On appeal, the court below reversed the Compensation Board and remitted the case to the Board.

The court took issue with the Board on its position relating to the medical evidence, stating in its opinion: ". . . a competent neurosurgeon's testimony unrebutted is basic and ignoring it is a capricious disregard of the evidence." This flat statement ignores the general principle that the Board is not required to accept the testimony of any witnesses, and this rule applies, even though the testimony is not contradicted. It is for the Board as the final fact-finding body to determine from all the evidence whether claimant has sustained the burden resting upon him, and its finding that he has not is a pure finding of fact. The appellate court must view the evidence in the light most favorable to the party having the Board's decision.
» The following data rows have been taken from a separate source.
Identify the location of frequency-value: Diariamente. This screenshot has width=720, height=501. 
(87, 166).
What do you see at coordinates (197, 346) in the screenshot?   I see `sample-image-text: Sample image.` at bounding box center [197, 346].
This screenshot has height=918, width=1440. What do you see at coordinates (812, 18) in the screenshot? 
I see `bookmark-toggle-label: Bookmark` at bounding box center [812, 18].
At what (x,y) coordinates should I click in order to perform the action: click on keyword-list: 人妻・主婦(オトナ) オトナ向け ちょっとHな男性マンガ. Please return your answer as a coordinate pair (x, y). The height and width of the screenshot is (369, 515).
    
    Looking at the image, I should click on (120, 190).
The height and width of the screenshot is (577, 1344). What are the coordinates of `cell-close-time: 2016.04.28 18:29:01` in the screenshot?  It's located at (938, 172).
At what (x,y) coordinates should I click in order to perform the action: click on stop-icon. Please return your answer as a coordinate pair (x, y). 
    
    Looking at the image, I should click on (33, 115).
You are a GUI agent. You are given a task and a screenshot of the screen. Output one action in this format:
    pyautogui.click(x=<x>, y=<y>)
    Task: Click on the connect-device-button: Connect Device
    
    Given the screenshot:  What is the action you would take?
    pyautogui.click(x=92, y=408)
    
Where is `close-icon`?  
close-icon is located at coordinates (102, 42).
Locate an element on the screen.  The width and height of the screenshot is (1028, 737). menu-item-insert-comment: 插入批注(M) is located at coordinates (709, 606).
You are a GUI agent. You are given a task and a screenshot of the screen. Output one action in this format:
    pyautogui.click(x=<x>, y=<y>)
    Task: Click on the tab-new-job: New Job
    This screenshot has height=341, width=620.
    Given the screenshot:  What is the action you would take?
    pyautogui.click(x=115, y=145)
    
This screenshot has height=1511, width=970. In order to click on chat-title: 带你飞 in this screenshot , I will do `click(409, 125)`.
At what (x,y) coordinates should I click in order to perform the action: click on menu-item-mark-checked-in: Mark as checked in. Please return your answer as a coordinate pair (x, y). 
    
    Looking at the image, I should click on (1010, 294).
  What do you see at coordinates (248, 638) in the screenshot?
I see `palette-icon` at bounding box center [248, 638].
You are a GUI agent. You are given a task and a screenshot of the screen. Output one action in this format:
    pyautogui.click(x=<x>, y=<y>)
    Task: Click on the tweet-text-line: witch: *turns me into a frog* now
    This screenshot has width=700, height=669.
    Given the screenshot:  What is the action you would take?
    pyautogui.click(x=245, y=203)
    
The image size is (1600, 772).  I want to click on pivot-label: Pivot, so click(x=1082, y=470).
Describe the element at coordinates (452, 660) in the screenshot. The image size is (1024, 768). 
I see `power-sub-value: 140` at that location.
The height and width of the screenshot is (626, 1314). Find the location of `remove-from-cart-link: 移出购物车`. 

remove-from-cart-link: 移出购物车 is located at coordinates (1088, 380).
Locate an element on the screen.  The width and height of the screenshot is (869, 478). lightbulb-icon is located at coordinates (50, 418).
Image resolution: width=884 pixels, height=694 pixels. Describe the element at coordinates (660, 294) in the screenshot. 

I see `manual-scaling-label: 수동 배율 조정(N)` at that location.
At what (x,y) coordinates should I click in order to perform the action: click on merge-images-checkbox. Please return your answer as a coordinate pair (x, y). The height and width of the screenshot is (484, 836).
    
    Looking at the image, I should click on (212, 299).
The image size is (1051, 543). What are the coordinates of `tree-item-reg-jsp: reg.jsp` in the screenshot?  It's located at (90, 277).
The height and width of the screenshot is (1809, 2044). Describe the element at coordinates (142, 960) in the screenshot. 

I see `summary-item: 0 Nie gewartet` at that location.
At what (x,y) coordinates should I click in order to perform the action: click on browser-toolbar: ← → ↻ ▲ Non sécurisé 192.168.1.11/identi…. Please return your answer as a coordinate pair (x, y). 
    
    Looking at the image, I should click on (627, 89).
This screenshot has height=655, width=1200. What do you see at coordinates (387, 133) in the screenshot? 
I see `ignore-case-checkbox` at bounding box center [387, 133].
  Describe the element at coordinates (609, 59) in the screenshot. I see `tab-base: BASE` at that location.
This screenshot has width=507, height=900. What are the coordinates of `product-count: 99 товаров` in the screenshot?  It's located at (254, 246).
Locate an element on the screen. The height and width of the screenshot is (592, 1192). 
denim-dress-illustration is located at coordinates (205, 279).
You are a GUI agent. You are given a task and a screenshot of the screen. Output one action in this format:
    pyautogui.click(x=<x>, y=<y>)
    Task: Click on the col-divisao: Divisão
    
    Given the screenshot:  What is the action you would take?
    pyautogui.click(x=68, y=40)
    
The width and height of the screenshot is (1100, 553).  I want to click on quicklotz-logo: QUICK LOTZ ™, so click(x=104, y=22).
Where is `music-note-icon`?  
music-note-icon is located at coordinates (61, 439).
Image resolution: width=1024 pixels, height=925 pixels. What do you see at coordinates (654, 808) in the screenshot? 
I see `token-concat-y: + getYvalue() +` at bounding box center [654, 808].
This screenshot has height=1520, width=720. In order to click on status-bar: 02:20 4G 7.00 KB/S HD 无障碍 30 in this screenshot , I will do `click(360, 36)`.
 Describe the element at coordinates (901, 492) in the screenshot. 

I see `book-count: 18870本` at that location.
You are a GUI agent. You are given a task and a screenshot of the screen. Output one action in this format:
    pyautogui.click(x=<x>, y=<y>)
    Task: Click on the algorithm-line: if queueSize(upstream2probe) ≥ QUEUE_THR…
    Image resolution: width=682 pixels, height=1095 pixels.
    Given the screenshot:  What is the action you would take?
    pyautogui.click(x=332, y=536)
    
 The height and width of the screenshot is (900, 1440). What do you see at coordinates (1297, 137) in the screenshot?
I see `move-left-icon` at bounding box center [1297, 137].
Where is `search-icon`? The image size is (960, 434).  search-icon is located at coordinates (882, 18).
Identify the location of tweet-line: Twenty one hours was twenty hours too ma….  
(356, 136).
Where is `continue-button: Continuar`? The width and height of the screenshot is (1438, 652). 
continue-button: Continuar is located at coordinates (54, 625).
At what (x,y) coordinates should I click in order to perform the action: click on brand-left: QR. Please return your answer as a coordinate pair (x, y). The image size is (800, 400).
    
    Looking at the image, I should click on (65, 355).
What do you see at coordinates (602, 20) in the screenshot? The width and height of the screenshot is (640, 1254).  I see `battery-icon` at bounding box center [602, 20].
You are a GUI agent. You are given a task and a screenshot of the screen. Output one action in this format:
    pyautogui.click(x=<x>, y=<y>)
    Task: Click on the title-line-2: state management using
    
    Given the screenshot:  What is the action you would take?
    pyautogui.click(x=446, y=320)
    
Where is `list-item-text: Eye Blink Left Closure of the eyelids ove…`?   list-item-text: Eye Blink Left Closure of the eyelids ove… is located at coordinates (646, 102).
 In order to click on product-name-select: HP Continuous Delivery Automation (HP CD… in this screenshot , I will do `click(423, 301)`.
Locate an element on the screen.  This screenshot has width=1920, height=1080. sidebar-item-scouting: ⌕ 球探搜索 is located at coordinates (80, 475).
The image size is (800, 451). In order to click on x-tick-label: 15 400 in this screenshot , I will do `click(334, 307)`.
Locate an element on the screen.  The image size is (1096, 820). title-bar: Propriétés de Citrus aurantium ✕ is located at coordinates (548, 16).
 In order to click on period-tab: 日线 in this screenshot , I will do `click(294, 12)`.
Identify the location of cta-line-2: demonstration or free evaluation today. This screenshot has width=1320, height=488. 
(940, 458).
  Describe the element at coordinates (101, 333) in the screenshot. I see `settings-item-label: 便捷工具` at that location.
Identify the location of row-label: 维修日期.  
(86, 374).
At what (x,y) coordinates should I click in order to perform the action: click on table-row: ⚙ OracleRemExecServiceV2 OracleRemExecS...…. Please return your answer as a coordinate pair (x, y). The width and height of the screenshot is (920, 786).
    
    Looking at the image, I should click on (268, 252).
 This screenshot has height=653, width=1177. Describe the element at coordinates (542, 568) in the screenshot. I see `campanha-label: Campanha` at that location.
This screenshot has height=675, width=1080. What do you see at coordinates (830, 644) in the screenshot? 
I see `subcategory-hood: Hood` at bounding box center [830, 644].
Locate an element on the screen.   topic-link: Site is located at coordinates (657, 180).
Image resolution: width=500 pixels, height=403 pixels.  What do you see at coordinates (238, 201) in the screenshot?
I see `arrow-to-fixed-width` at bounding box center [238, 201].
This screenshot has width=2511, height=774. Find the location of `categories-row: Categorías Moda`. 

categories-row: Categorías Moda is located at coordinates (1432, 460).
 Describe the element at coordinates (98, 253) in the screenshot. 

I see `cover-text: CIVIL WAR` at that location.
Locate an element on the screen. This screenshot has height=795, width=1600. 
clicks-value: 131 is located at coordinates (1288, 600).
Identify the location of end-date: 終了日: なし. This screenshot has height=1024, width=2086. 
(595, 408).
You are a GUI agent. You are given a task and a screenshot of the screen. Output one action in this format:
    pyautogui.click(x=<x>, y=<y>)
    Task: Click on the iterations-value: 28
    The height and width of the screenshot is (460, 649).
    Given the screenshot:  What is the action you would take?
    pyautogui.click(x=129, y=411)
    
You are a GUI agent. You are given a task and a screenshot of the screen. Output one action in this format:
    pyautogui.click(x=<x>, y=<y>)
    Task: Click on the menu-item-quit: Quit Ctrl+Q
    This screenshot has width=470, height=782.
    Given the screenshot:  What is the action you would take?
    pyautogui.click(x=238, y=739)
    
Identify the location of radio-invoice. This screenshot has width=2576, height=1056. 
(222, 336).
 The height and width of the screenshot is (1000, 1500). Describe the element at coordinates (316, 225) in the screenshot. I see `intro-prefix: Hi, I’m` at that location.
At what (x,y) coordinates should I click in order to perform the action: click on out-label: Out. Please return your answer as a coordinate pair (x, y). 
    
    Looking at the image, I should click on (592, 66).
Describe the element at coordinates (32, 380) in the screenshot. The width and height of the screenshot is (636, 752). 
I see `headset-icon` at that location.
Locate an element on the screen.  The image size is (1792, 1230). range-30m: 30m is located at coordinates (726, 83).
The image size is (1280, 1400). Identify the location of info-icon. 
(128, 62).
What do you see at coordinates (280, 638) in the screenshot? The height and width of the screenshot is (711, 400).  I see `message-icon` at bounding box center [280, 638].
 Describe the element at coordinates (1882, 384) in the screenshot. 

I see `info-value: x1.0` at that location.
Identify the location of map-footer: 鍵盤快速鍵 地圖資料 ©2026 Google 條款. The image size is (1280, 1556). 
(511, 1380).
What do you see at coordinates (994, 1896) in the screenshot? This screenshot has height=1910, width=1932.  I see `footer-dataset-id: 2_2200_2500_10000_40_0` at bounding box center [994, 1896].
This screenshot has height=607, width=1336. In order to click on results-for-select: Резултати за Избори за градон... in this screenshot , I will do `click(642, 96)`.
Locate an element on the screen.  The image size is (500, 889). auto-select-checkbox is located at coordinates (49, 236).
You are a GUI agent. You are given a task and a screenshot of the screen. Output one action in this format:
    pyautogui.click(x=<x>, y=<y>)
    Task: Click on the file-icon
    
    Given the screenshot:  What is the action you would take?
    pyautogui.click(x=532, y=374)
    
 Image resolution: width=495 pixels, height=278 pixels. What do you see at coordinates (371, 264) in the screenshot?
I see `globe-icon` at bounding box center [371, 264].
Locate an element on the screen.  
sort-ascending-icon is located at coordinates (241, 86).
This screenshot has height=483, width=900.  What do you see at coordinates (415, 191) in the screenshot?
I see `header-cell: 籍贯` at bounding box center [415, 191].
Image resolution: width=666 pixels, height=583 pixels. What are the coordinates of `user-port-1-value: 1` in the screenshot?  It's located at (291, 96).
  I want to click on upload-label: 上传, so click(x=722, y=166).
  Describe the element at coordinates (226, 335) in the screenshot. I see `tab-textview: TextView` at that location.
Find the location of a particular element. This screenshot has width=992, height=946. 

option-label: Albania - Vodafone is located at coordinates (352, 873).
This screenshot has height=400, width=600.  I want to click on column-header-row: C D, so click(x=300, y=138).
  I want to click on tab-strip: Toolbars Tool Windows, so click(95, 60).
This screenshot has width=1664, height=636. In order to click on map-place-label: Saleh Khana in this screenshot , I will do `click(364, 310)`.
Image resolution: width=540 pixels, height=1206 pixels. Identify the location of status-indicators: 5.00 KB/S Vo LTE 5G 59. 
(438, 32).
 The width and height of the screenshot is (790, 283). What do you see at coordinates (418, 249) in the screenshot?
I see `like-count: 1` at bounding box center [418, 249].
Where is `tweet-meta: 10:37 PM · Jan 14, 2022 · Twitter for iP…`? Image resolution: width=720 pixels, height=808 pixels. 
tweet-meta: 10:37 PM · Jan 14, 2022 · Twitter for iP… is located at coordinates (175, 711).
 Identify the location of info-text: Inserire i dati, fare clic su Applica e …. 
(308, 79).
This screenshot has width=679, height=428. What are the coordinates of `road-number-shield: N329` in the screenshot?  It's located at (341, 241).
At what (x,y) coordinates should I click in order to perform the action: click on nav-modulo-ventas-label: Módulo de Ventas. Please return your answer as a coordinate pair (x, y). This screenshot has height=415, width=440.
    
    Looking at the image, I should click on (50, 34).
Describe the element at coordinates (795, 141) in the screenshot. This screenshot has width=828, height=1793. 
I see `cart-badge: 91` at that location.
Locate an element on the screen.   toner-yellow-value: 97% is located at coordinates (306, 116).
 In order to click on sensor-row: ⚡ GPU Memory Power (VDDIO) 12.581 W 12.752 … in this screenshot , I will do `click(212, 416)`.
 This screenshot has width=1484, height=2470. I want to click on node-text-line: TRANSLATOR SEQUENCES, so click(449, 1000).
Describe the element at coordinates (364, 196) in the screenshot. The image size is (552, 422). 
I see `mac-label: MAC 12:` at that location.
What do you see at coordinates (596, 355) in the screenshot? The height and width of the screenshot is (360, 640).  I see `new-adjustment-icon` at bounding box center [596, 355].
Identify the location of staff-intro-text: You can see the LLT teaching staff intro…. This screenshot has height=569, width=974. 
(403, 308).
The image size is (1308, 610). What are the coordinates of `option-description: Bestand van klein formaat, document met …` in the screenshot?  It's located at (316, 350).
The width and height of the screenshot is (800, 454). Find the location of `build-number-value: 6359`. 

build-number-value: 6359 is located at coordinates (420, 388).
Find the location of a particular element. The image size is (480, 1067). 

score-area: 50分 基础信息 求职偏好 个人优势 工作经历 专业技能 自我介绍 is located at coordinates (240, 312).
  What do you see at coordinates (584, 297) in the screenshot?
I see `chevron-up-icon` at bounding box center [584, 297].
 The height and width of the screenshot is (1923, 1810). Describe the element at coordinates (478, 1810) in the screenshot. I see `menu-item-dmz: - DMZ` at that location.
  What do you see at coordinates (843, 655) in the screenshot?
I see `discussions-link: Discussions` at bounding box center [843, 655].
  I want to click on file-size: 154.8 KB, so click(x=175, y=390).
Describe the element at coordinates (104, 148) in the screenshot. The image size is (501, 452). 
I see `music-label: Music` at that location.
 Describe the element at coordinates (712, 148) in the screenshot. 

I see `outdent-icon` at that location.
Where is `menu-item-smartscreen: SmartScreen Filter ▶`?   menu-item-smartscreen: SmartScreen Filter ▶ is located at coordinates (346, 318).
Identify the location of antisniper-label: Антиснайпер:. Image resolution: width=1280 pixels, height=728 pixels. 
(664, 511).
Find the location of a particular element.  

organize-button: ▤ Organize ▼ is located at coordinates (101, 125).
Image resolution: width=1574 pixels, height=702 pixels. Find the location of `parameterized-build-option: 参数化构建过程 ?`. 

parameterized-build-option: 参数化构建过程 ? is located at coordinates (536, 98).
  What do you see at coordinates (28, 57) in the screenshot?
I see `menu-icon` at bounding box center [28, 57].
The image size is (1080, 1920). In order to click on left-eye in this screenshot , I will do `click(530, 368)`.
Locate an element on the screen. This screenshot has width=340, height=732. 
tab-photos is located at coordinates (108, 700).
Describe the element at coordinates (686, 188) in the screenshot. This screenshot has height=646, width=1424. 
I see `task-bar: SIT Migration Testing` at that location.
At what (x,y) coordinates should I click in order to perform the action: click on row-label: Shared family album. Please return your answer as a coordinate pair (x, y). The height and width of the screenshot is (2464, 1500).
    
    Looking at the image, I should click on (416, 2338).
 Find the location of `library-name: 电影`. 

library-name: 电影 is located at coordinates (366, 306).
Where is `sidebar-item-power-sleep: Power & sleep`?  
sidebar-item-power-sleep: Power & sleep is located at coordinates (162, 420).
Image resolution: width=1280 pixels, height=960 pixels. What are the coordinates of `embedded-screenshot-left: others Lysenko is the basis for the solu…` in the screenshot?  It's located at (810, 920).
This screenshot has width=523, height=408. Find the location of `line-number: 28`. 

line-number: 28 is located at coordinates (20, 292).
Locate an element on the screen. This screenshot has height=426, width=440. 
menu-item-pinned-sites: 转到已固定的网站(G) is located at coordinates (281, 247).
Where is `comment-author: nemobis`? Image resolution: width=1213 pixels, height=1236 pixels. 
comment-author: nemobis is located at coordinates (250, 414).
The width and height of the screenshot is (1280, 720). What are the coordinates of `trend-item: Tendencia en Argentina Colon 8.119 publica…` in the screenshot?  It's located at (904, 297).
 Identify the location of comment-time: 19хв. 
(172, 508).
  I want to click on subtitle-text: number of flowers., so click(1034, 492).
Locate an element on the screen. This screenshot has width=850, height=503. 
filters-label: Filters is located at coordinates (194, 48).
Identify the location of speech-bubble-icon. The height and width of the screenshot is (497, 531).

Where the compensation authorities refuse to find facts in favor of the party having the burden of proof, the question on review is not whether the evidence would sustain such a finding, but whether there was a capricious disregard of competent evidence in the refusal so to find. Lowery v. Pittsburgh Coal Co., 427 Pa. 576, 235 A.2d 805 (1967).

Dr. Reigh stated that a causal connection existed between the accident of February 8, 1965, and the herniated disc that he removed. He based his opinion on what he saw at the time of the operation, and on appellant's medical history as told to him by appellant. The only question before this Court is whether the

[ 215 Pa. Super. Page 386]

Board acted in capricious disregard of the uncorroborated and uncontradicted medical testimony of Dr. Reigh in reaching its conclusions.

The Board is free to consider the basis for Dr. Reigh's conclusions and may consider his testimony in light of all the other evidence and testimony in the case. That his testimony was neither uncorroborated nor uncontradicted does not make it binding on the Board. Lowery v. Pittsburgh Coal Co., supra. Upon a careful review of the record in this case we do not find that the Board acted in capricious disregard of the medical testimony.

The decision of the court below is reversed and the order of the Workmen's Compensation Board is reinstated.

Disposition

Decision of court below reversed and order of board reinstated.